From our HPL run above, we hit 0.292 GFLOPS, or just over 10% of our theoretical peak. Even without tweaking the HPL.dat file, this seems unreasonable. It's time to do a little digging.
Our first suspects for improvement are the external libraries we rely on, namely our MPI implementation and our BLAS libraries. Traditionally, MPICH does better than openMPI for jobs constrained to a single node, so that's one possibility, but it wouldn't account for 90% of our performance. We've used the BLAS libraries provided by openSUSE, and they're usually pretty good at optimizing their code. Nevertheless, let's try replacing the BLAS code as a start.

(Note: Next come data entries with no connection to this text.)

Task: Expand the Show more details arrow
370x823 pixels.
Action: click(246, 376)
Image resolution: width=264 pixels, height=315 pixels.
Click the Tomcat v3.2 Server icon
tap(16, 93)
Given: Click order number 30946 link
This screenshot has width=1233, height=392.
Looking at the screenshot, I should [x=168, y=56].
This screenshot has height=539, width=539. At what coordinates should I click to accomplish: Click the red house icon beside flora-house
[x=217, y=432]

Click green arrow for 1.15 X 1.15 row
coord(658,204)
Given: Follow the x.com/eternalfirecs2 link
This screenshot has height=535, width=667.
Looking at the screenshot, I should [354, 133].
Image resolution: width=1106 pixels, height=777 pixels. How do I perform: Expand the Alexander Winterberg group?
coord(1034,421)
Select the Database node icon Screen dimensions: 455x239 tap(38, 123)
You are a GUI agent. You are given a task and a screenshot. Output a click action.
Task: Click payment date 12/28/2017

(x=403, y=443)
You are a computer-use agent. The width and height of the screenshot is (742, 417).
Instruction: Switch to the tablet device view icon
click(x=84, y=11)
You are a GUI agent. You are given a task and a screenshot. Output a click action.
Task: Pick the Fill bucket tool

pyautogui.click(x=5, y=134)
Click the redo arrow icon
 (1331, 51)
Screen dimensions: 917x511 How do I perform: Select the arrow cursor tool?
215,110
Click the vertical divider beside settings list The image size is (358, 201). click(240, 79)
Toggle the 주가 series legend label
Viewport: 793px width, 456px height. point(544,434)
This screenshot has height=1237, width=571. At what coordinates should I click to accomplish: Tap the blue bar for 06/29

Another option for BLAS is the ATLAS library. It hasn't seen a lot of traffic over the past few years, but it's interesting because it automatically optimizes itself for your platform. As you might expect, this takes some time. I'm not going to cover the entire build here (it took over 24 hours on my Pi), but the build is fairly straightforward, and produces some interesting performance numbers as it optimizes the library. You can rebuild HPL using ATLAS by replacing the default values in Make.ARM with the following values:
ARCH = ARM HOME = /apps/source ARCH = ARM TOPdir = $(HOME)/hpl-2.2 MPdir = /apps/openmpi-3.1.2 MPinc = -I $(MPdir)include MPlib = $(MPdir)/lib64/libmpi.so LAdir = /apps/source/ATLAS LAinc = -I $(LAdir)/include LAlib = $(LAdir)/ATLAS.arm/lib/libcblas.a $(LAdir)/ATLAS.arm/lib/libatlas.a HPL_OPTS = -DHPL_CALL_CBLAS
Now you cane run "make arch=ARM clean; make arch=ARM" to get a new version of hpl with the ATLAS libraries. When you run the HPL benchmark again, you should get a result similar to this:
================================================================================ T/V N NB P Q Time Gflops -------------------------------------------------------------------------------- WR11C2R4 7000 128 2 2 117.26 1.951e+00 HPL_pdgesv() start time Sat Dec 29 18:21:26 2018 HPL_pdgesv() end time Sat Dec 29 18:23:23 2018
Now we're seeing almost 2 GFLOPS, so we're just under 70% of peak. That's a great improvement, but we're still a ways from 2.8. We may be limited by memory bandwidth, CPU governing, we may be getting processor contention from other processes (our job scheduler, database, etc.) or a host of other issues. We can do some digging and tweaking to improve this number, but for now, let's use this as our base timing, and move on to benchmarking the entire cluster.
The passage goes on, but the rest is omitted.